Description of the task =
Copy every line of the material below word for word, without changing anything.

Extracted data =

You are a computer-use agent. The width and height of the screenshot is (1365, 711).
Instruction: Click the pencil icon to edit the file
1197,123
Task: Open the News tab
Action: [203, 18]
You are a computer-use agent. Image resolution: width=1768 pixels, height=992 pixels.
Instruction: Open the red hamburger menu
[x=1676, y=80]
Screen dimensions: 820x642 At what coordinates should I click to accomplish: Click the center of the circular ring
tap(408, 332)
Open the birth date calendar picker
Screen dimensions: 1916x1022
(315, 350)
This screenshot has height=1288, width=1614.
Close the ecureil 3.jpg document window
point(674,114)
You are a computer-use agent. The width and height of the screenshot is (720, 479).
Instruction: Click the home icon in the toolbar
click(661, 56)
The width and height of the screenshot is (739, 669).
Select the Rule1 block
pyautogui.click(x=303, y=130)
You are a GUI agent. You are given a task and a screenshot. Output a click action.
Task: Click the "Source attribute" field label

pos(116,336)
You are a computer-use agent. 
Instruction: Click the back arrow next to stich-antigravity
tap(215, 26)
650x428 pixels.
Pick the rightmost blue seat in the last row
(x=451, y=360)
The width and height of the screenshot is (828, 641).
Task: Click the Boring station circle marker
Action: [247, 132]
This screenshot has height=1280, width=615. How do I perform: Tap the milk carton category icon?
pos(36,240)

Solution for this exercise =
You are a computer-use agent. The width and height of the screenshot is (1365, 711).
Instruction: Click the pencil icon to edit the file
1197,123
Task: Open the News tab
Action: [203, 18]
You are a computer-use agent. Image resolution: width=1768 pixels, height=992 pixels.
Instruction: Open the red hamburger menu
[x=1676, y=80]
Screen dimensions: 820x642 At what coordinates should I click to accomplish: Click the center of the circular ring
tap(408, 332)
Open the birth date calendar picker
Screen dimensions: 1916x1022
(315, 350)
This screenshot has height=1288, width=1614.
Close the ecureil 3.jpg document window
point(674,114)
You are a computer-use agent. The width and height of the screenshot is (720, 479).
Instruction: Click the home icon in the toolbar
click(661, 56)
The width and height of the screenshot is (739, 669).
Select the Rule1 block
pyautogui.click(x=303, y=130)
You are a GUI agent. You are given a task and a screenshot. Output a click action.
Task: Click the "Source attribute" field label

pos(116,336)
You are a computer-use agent. 
Instruction: Click the back arrow next to stich-antigravity
tap(215, 26)
650x428 pixels.
Pick the rightmost blue seat in the last row
(x=451, y=360)
The width and height of the screenshot is (828, 641).
Task: Click the Boring station circle marker
Action: [247, 132]
This screenshot has height=1280, width=615. How do I perform: Tap the milk carton category icon?
pos(36,240)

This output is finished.